Cons of Reverse Budgeting
1. Less Control Over Spending
While reverse budgeting offers more flexibility than traditional budgeting, it also means you have less control over your spending. It is almost too easy to lose track and overspend, meaning you need to dip into your savings. Dipping into your savings completely defeats the purpose of a pay-yourself-first budget.
2. Harder to Track Spending
Because you’re not allocating specific amounts of money for different expense categories, tracking your spending with reverse budgeting can be harder. The ambiguity can make it challenging to identify areas where you might be overspending. If you don’t set a hard limit on miscellaneous things, it can be challenging to say “no” when needed.
3. No Clear Limits
Traditional budgeting provides clear limits for each expense category, which can help you avoid overspending. With reverse budgeting, there are no clear limits, which can make it easier to overspend. The simplicity makes it relatively easy to go beyond your intended limits if you’re not careful.
Psychology Behind Reverse Budgeting
The psychology behind reverse budgeting is rooted in behavioral economics. Behavioral economics is the study of how people make decisions about money and how they behave when faced with financial choices. People don’t always make “rational” choices when dealing with their money.
One of the more critical financial cognitive biases to be aware of is loss aversion. Loss aversion affects our logical decision-making processes by valuing losses more than an equivalent gains.
For example, losing $100 hurts more than the joy of gaining $100 from investing.
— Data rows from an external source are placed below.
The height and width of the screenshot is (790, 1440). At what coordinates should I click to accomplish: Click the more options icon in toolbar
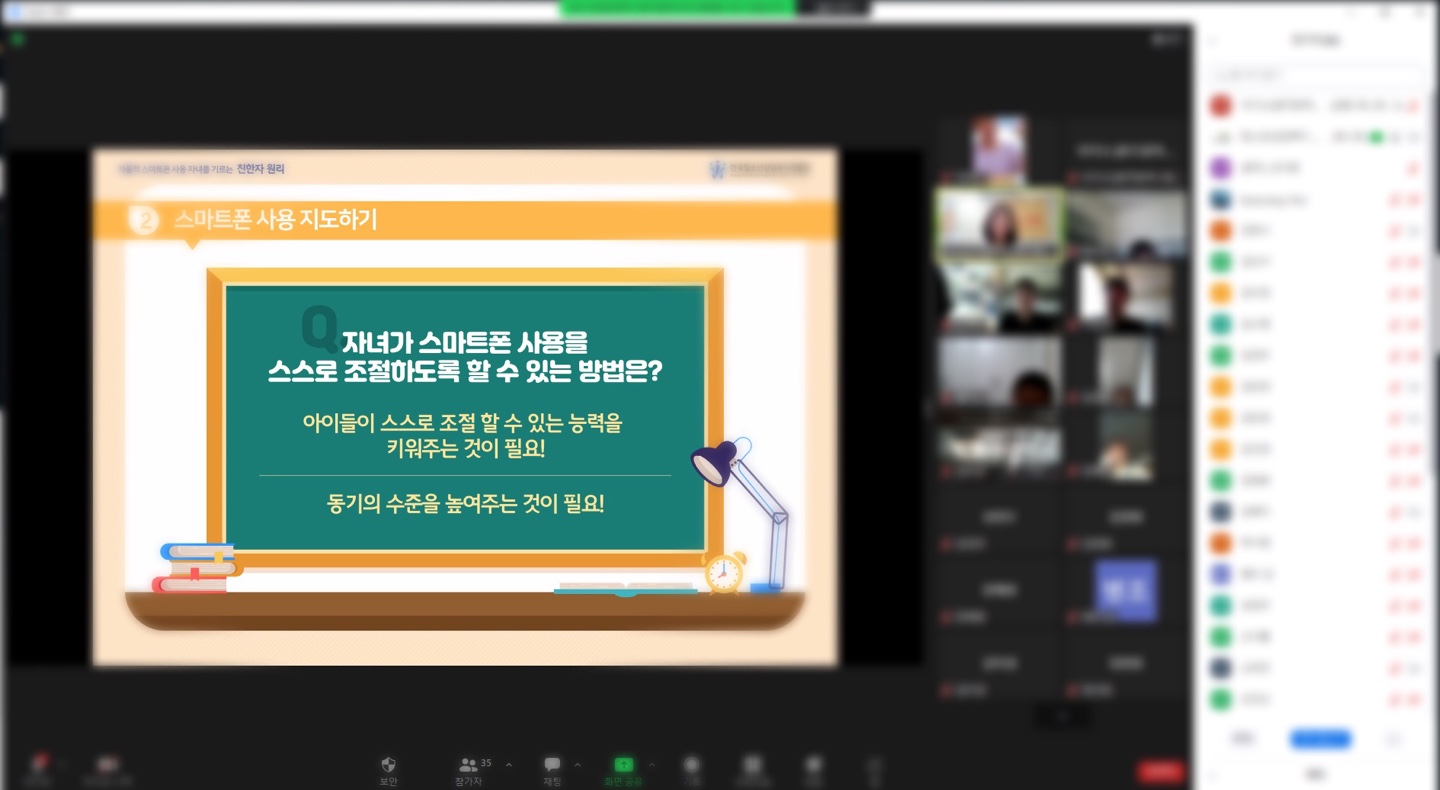pyautogui.click(x=874, y=765)
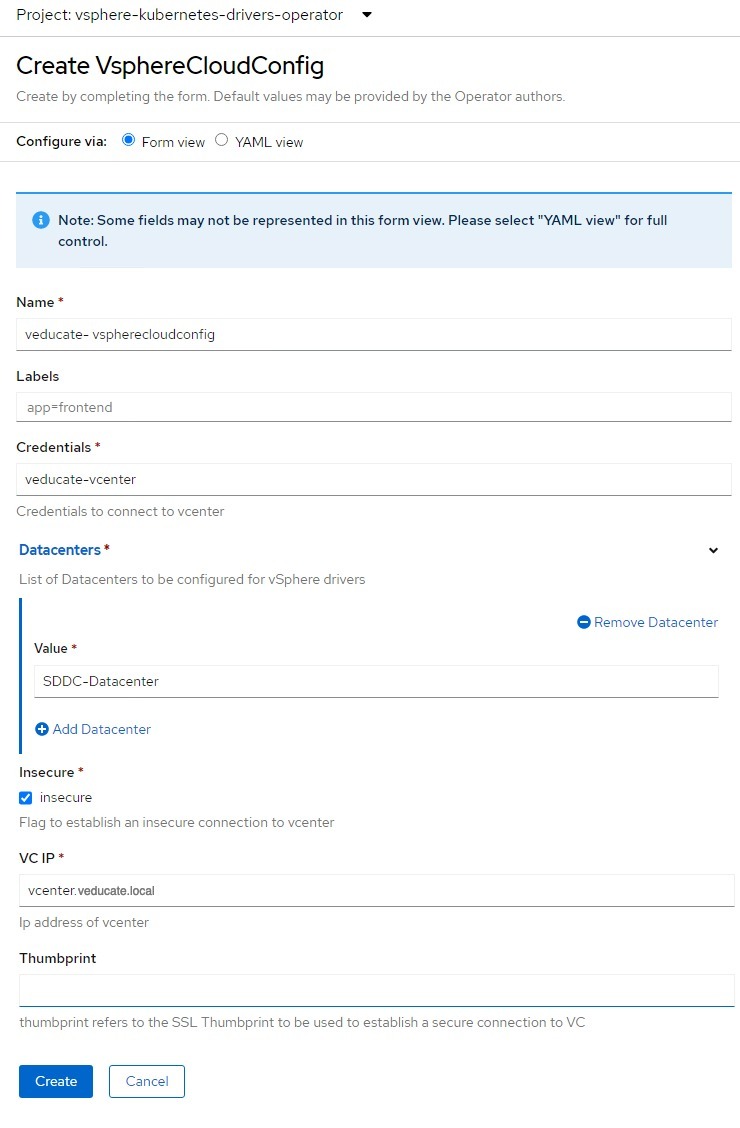740x1128 pixels.
Task: Click the Labels input field
Action: point(374,407)
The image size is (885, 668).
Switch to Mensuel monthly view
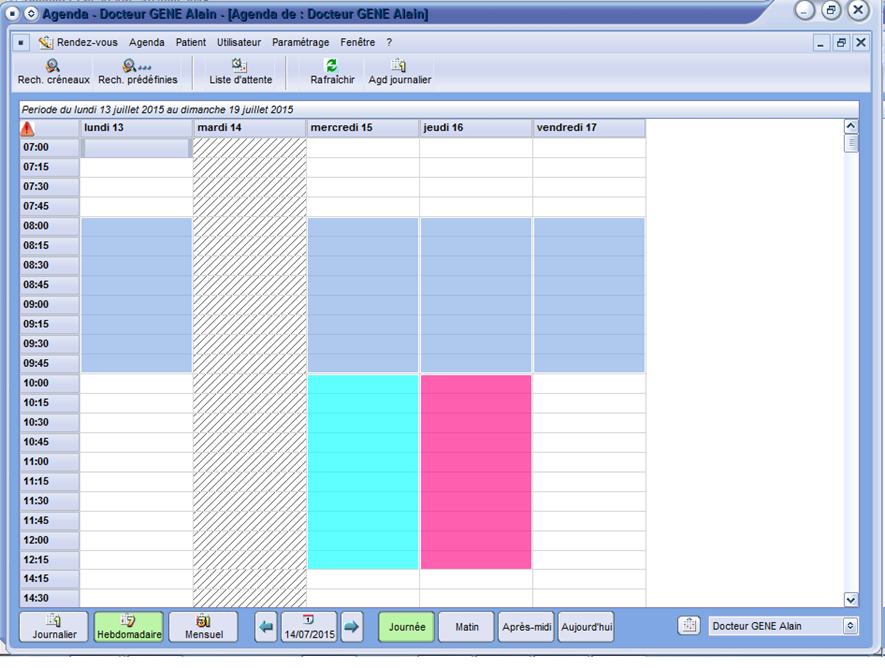tap(203, 627)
Loss aversion can make saving more challenging because it feels like we are “losing” or giving something up. The best way to handle this cognitive hurdle is to become emotionally detached from your money.
Another principle of behavioral economics that reverse budgeting uses is the concept of mental accounting. Mental accounting is the tendency for people to categorize their money into different “buckets” based on where it came from or how it will be spent.
For example, people might consider money from a tax refund to be “extra” money that can be spent freely, while money from a regular paycheck is earmarked for bills and necessities.
Reverse budgeting taps into mental accounting by making saving a separate category distinct from your spending. By separating your income into “savings” and “spending” categories, you’re more likely to view your savings as something separate and distinct from your spending money. This can make saving more accessible, as you’re not mentally lumping your savings in with your spending money.
Give Reverse Budgeting a Try
The benefits of paying yourself first are that it helps you prioritize your financial goals and ensures that you’re consistently saving and investing for the future. It also removes the temptation to spend money you intend to save, as the money is transferred automatically before you even have a chance to spend it.
By paying yourself first, you’re also setting a good habit. Saving regularly becomes a habit, and like all habits, it becomes easier over time. As your savings grow, you may also become more motivated to continue saving and investing.
Paying yourself first is a simple but powerful strategy for building wealth and achieving your financial goals. By prioritizing your savings and investments, you can make a solid financial foundation that will benefit you for years.
Reverse budgeting is a financial management strategy that has both pros and cons. It offers flexibility and can be less stressful than traditional budgeting, but it also requires discipline and makes tracking your spending harder. The psychology behind reverse budgeting is rooted in behavioral economics, and harnessing that psychology will help you achieve your financial goals faster.